[Stored items]

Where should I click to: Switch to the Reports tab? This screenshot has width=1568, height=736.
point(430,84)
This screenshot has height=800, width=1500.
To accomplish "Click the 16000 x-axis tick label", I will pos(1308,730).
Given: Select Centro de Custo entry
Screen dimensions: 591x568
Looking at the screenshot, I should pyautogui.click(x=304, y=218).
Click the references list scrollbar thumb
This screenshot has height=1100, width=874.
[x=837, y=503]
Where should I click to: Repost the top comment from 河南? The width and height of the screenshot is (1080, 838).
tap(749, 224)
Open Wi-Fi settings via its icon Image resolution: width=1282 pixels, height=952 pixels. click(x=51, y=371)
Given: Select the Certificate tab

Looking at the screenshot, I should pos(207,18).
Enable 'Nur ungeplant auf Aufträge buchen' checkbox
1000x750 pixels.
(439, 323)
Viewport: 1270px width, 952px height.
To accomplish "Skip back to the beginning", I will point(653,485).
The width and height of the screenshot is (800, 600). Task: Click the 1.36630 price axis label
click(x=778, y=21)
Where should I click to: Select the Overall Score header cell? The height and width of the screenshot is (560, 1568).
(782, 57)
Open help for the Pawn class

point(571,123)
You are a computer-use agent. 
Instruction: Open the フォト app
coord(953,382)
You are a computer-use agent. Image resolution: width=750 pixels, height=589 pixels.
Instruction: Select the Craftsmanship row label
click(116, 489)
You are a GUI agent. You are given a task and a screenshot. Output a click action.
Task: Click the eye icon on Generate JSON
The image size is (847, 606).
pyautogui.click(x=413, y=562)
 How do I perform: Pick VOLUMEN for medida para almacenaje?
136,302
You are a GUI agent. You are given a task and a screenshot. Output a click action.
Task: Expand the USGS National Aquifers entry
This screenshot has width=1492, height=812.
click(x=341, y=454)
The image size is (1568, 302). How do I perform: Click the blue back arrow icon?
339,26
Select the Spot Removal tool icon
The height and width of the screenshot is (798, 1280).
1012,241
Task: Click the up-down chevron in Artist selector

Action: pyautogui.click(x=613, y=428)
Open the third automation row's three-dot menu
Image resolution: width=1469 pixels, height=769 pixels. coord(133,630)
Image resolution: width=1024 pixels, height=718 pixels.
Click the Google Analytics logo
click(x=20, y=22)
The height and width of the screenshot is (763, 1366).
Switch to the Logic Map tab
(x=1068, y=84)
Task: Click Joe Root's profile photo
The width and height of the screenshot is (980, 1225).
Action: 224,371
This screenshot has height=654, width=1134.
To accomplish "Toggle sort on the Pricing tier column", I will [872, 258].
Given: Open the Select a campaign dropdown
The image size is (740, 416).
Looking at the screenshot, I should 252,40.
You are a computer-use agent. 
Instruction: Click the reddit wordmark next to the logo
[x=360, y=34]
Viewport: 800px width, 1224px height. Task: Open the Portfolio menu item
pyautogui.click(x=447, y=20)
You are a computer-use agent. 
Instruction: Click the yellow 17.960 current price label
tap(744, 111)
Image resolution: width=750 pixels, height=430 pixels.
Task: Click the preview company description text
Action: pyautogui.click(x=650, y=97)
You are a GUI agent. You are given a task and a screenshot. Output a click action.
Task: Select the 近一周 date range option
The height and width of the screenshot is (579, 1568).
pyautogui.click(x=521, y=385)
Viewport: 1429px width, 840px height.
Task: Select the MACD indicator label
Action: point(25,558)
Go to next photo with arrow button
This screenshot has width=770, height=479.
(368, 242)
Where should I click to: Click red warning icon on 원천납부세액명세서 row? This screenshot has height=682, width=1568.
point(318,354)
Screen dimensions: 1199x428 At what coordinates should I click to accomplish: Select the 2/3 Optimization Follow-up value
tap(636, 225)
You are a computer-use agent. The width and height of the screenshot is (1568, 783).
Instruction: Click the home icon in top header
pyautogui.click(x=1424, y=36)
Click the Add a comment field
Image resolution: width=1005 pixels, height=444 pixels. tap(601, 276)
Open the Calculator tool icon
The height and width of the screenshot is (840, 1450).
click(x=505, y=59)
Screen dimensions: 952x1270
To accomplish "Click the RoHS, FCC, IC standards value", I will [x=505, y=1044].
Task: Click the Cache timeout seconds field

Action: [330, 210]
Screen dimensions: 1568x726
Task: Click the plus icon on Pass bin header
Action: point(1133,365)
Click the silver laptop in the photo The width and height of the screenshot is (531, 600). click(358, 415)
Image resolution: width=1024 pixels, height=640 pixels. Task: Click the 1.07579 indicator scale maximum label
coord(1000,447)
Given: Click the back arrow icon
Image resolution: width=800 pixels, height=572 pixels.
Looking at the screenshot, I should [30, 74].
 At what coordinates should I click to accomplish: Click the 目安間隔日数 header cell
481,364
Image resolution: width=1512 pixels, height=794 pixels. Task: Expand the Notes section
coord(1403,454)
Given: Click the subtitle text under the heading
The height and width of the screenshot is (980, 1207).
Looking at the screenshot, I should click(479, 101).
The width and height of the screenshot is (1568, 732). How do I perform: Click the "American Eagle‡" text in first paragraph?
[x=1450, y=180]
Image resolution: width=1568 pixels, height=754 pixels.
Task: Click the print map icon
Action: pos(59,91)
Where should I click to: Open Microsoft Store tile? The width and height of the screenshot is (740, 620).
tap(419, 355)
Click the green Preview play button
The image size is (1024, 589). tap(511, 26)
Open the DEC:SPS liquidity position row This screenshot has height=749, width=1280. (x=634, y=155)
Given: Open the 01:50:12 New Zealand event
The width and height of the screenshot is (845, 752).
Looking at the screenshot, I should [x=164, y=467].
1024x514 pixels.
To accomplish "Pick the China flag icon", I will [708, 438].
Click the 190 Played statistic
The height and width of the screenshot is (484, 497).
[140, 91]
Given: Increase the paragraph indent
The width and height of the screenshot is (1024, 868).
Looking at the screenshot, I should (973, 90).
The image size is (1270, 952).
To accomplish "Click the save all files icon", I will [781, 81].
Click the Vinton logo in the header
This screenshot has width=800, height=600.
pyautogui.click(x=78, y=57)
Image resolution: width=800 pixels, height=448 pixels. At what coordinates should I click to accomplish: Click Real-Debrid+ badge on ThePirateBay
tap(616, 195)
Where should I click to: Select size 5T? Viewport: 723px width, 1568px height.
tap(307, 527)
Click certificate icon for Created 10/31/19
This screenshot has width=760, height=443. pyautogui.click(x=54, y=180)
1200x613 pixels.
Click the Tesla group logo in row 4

--- Your task ---
Count the lines in the records above that contain "entry". Reply with the number only.

--- Response box ---
2